TRAVAIL DEMANDÉ:
Citez mot pour mot le passage de l'extrait sur la manifestation devant Notre-Dame de Paris. Commencez aux mots « Un soir de Noël » et arrêtez-vous après « connu Hans Küng. ».

EXTRAIT SOURCE:
Un soir de Noël dans les années 1980, des manifestants s’étaient postés, à la grande joie des touristes et photographes amateurs japonais, sur les marches du parvis de la Cathédrale Notre Dame de Paris. Ils portaient des pancartes indiquant le nom d’un théologien poursuivi par la Congrégation pour la Doctrine de la foi. Ils étaient bâillonnés et ligotés, « enlacés » dit joliment une amie luxembourgeoise. L’un des « théologiens enlacés » était Edward Schillebeeckx, aux côtés du plus connu Hans Küng.

DONNÉES À EXAMINER:

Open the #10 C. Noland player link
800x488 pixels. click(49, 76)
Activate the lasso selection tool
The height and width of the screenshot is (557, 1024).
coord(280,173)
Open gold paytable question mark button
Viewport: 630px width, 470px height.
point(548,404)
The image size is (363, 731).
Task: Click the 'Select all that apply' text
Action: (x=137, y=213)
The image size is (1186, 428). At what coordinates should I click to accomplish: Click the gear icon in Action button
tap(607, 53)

* * *

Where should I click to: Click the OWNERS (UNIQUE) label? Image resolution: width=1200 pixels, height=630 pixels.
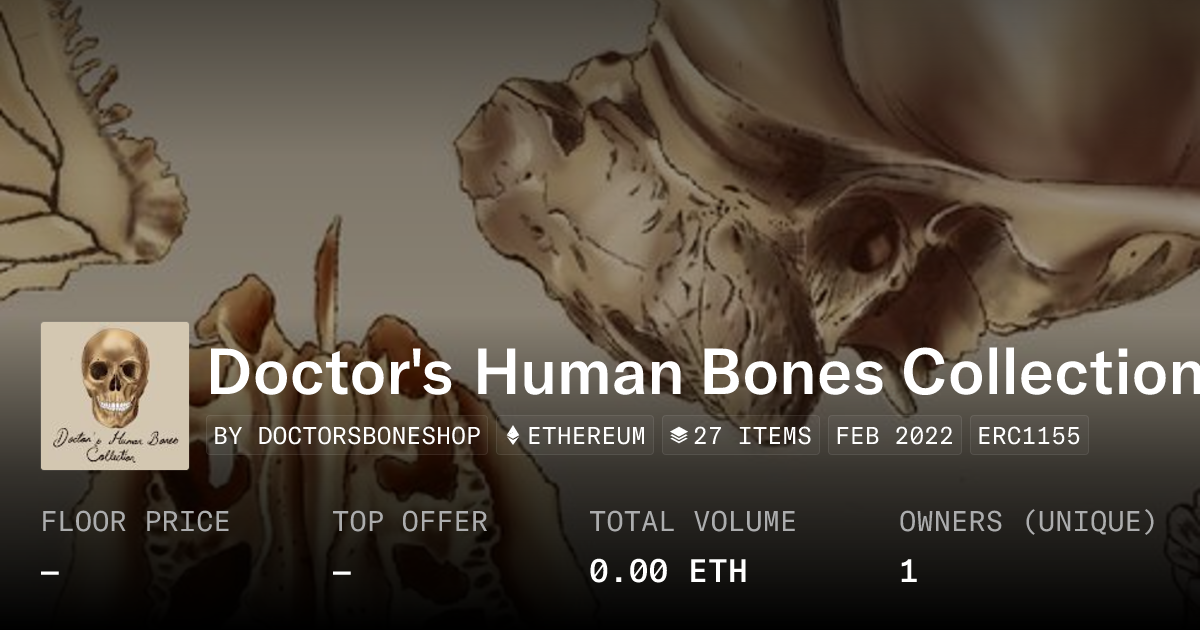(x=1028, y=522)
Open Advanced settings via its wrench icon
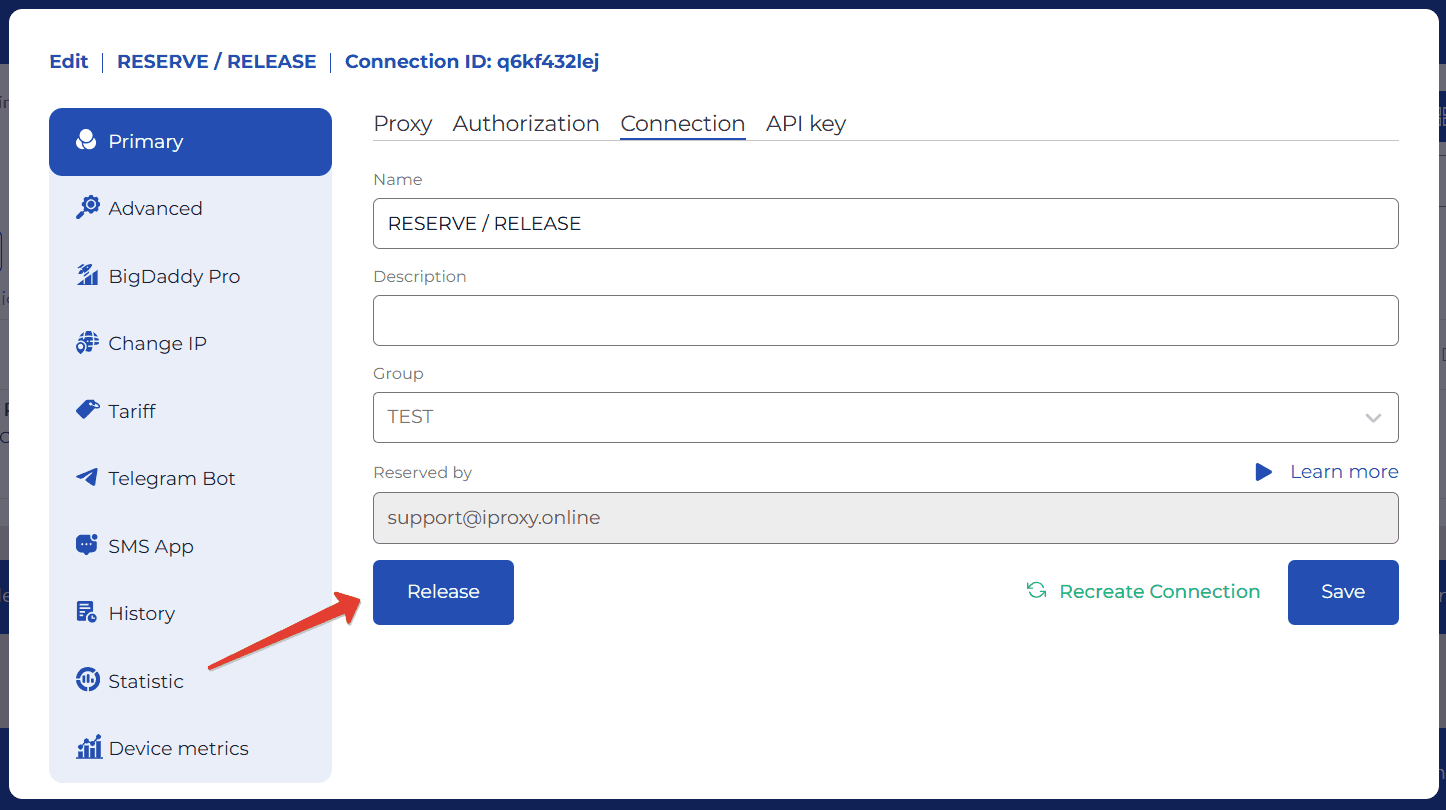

RÉSULTAT OBTENU:
Un soir de Noël dans les années 1980, des manifestants s’étaient postés, à la grande joie des touristes et photographes amateurs japonais, sur les marches du parvis de la Cathédrale Notre Dame de Paris. Ils portaient des pancartes indiquant le nom d’un théologien poursuivi par la Congrégation pour la Doctrine de la foi. Ils étaient bâillonnés et ligotés, « enlacés » dit joliment une amie luxembourgeoise. L’un des « théologiens enlacés » était Edward Schillebeeckx, aux côtés du plus connu Hans Küng.